*** Opening Data extracts ***
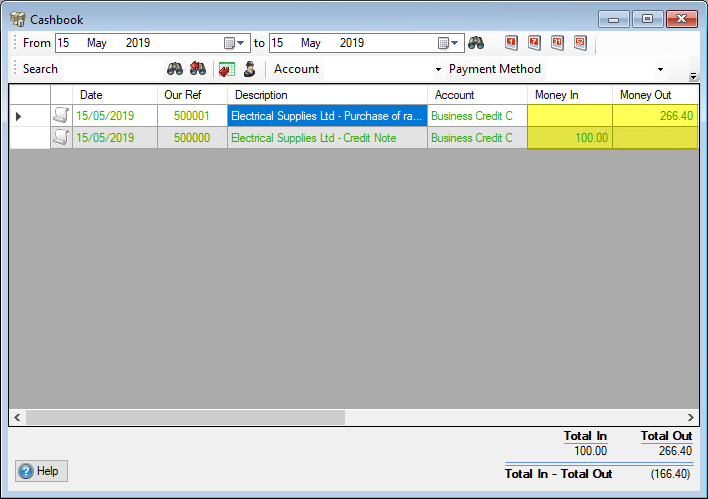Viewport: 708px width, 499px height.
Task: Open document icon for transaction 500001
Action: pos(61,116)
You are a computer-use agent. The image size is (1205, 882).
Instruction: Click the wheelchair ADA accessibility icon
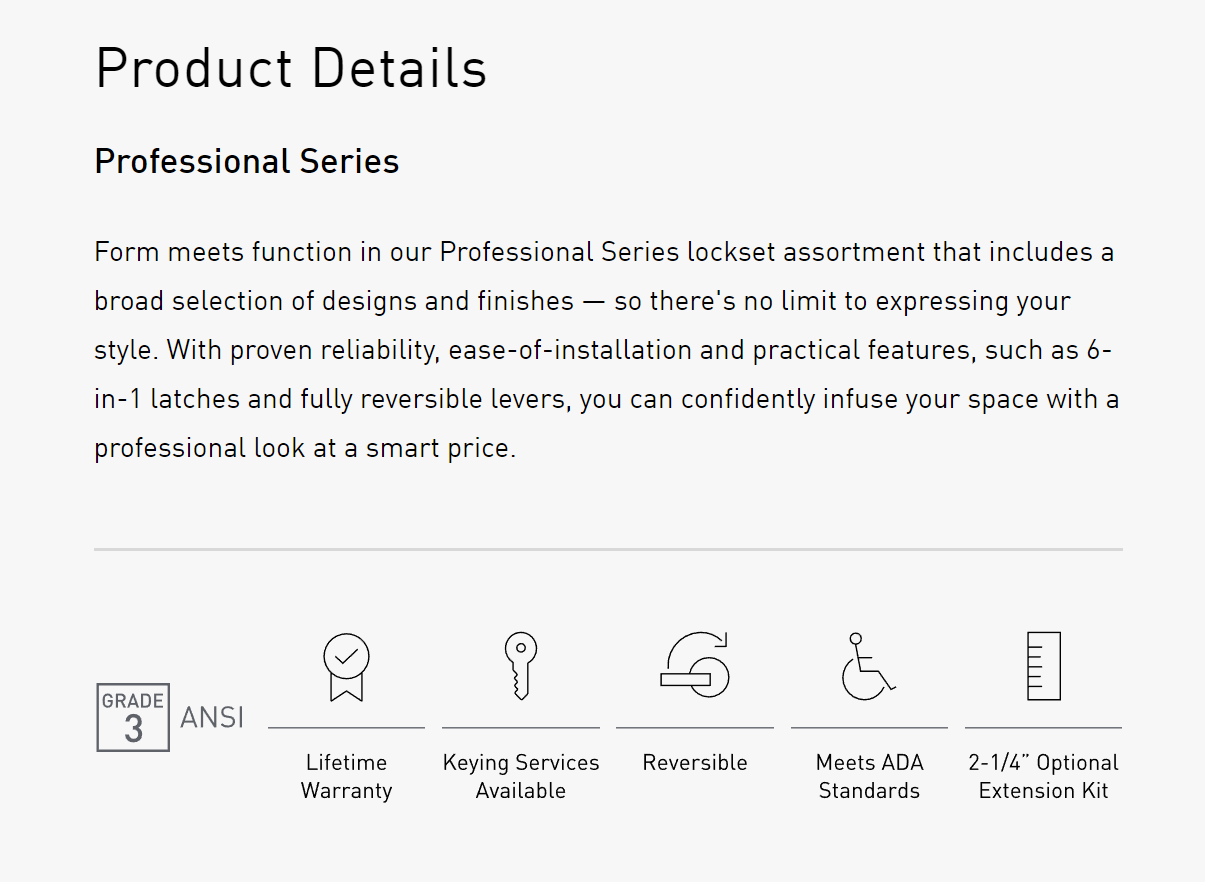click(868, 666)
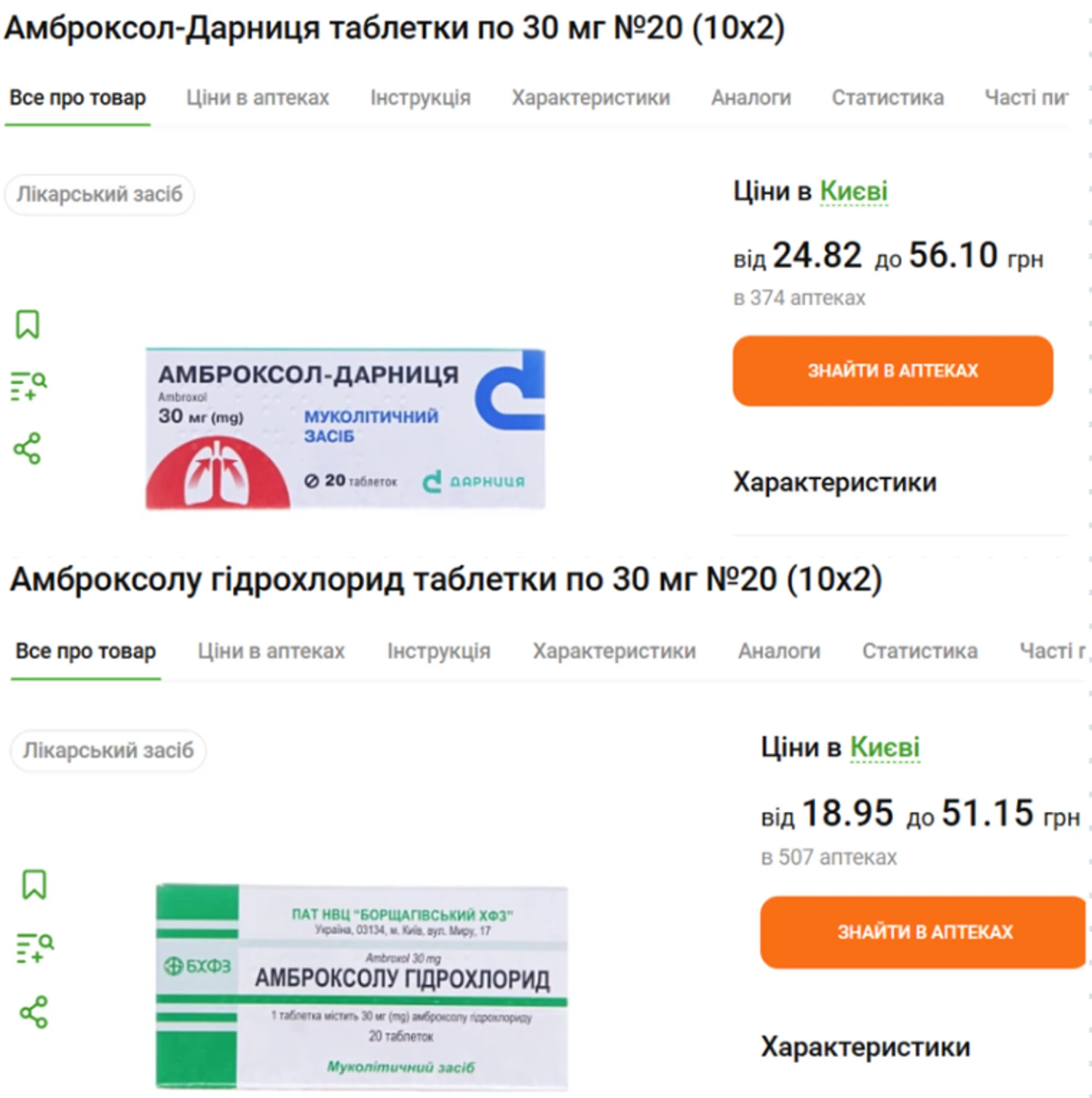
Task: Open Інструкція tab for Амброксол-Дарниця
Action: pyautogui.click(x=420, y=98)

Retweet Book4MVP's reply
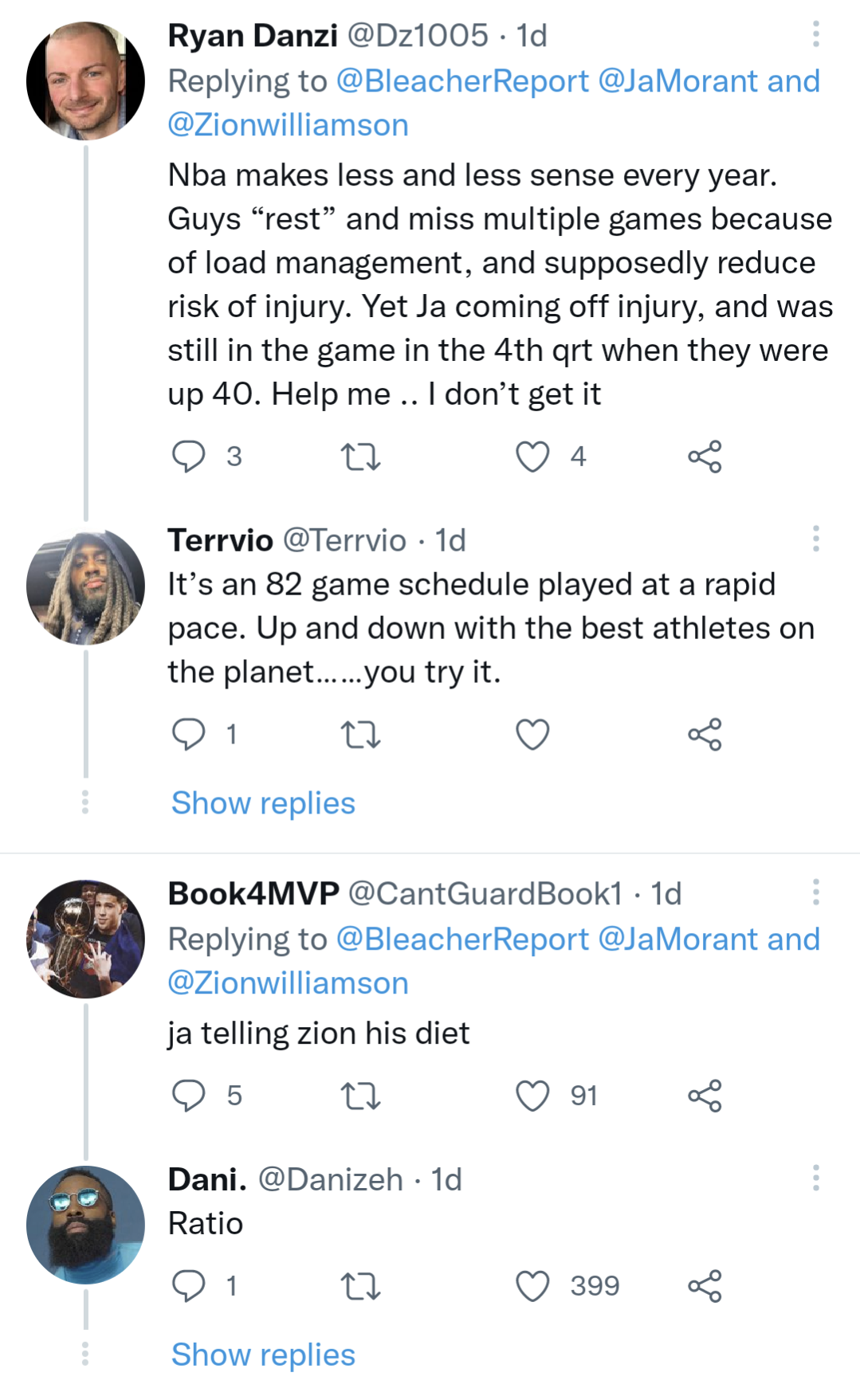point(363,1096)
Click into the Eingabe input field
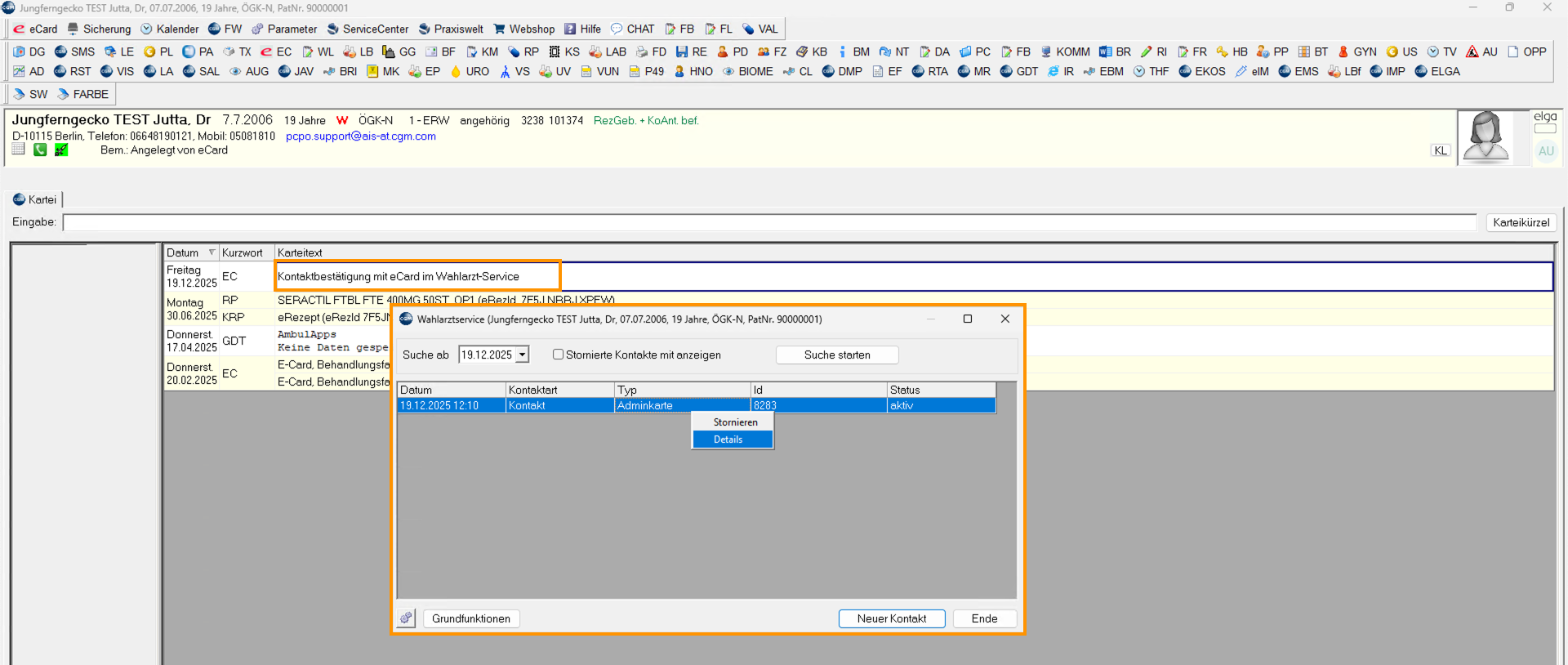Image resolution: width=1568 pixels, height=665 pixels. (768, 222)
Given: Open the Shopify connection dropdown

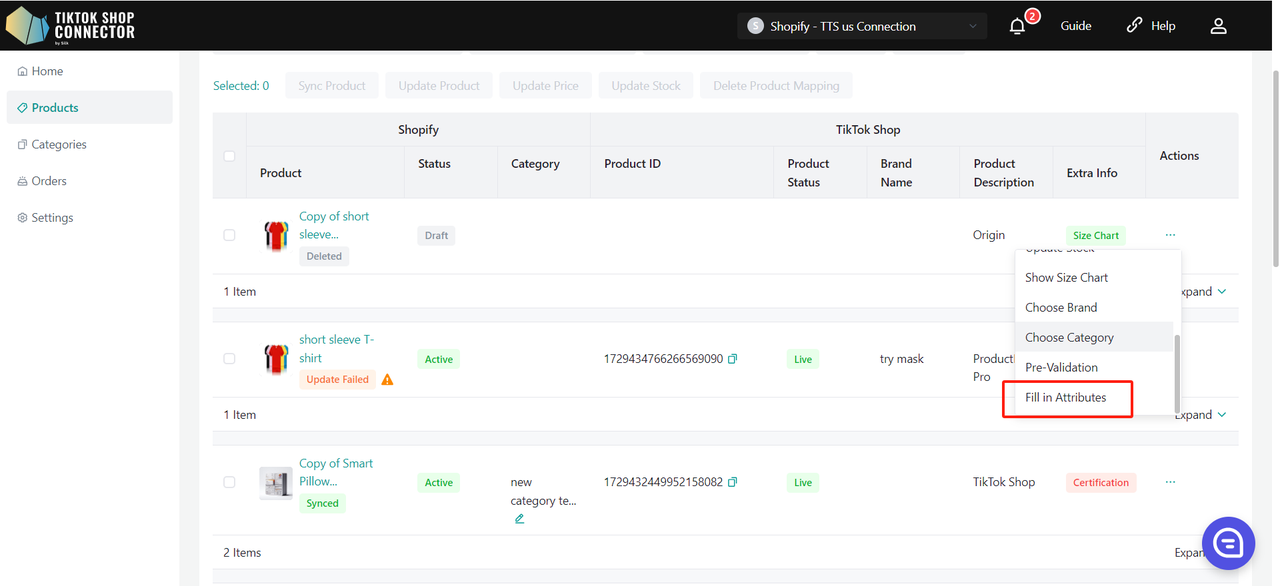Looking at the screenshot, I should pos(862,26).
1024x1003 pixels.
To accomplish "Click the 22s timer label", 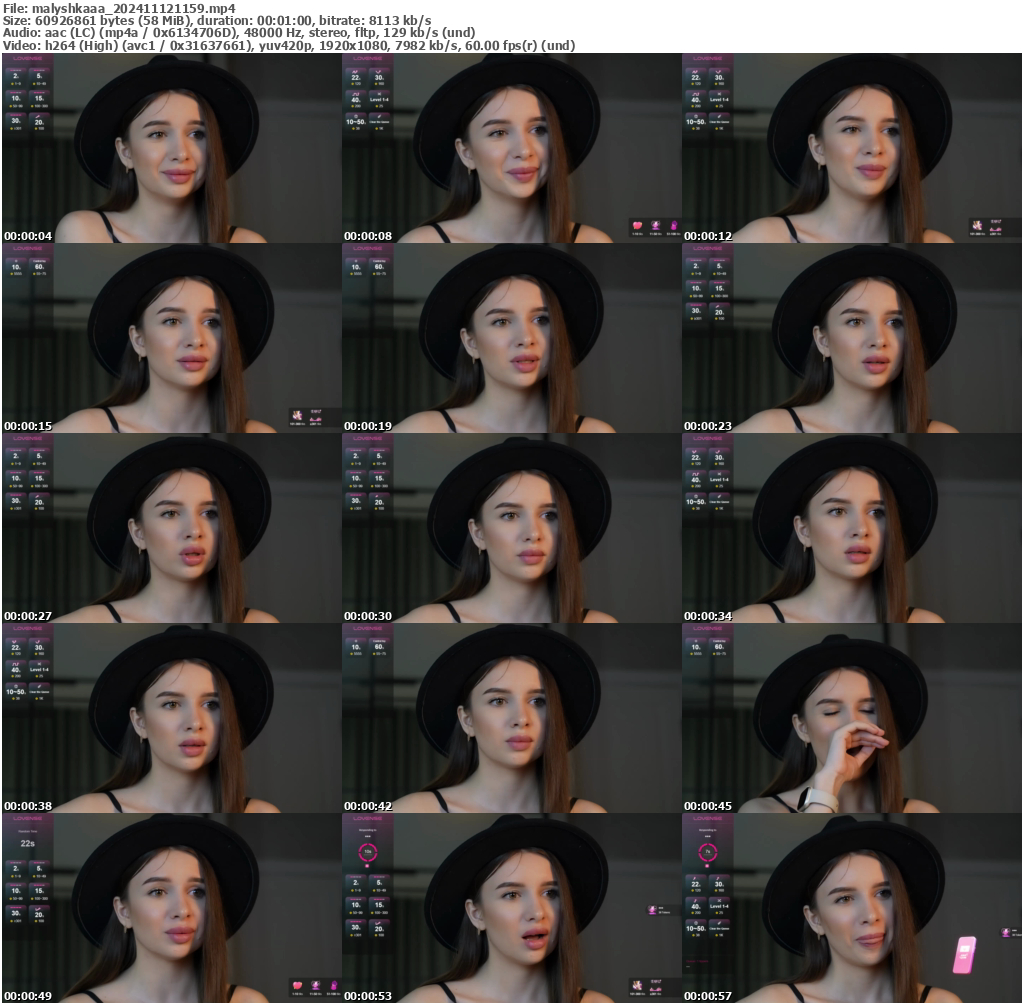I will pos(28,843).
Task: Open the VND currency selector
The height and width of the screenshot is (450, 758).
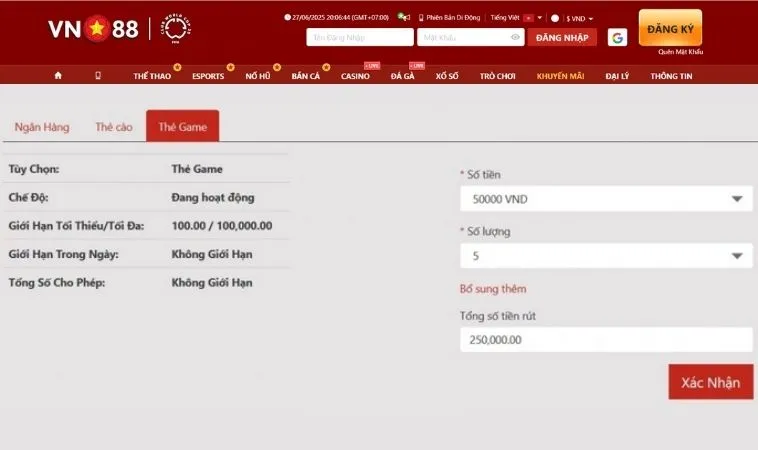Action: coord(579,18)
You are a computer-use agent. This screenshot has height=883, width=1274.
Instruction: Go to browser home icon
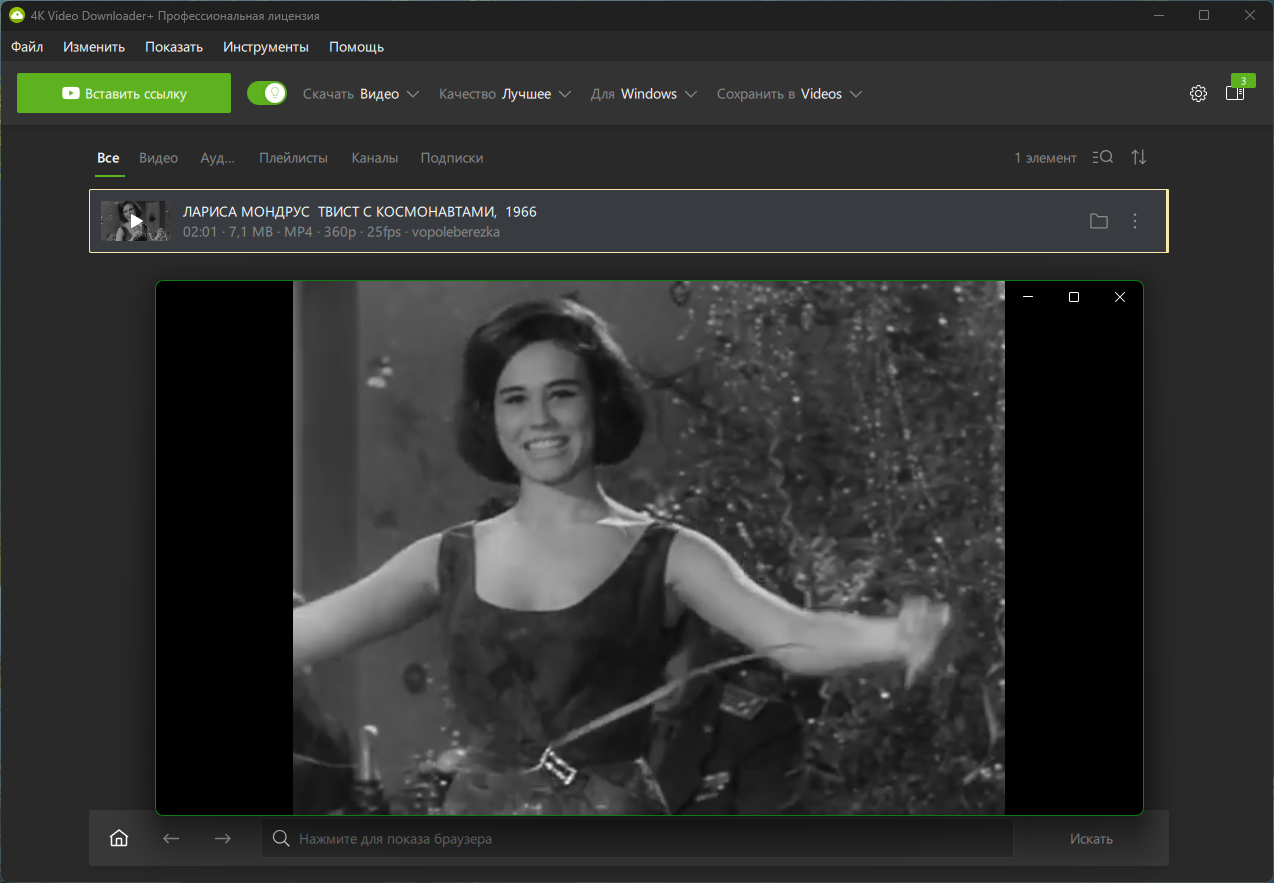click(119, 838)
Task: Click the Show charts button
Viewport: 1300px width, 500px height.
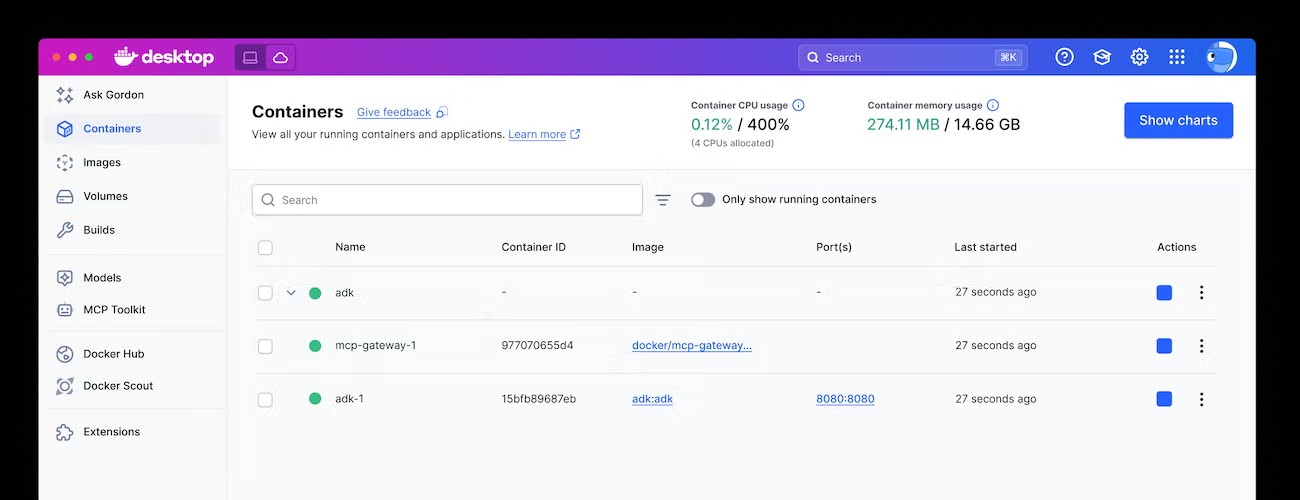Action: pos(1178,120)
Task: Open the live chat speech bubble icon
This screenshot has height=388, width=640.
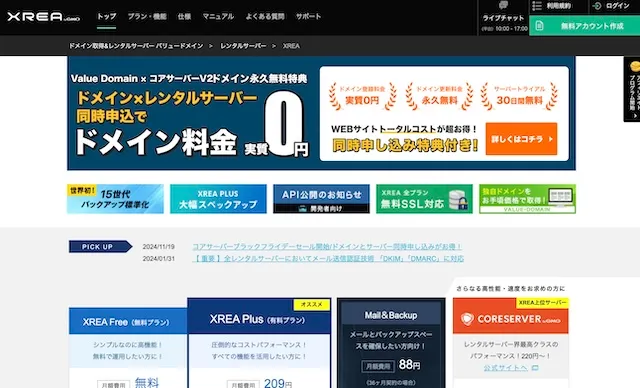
*** Closing Data extracts ***
> **Exercise brief**: Give again, word for word, only the lines from the one with "Instruction: Go to browser home icon" through the last line of the entries, both included; no pictures go in the copy.

> **Answer to the problem**:
Instruction: Go to browser home icon
click(119, 838)
Task: Click the Show charts button
Viewport: 1300px width, 500px height.
Action: pos(1178,120)
Task: Open the live chat speech bubble icon
This screenshot has height=388, width=640.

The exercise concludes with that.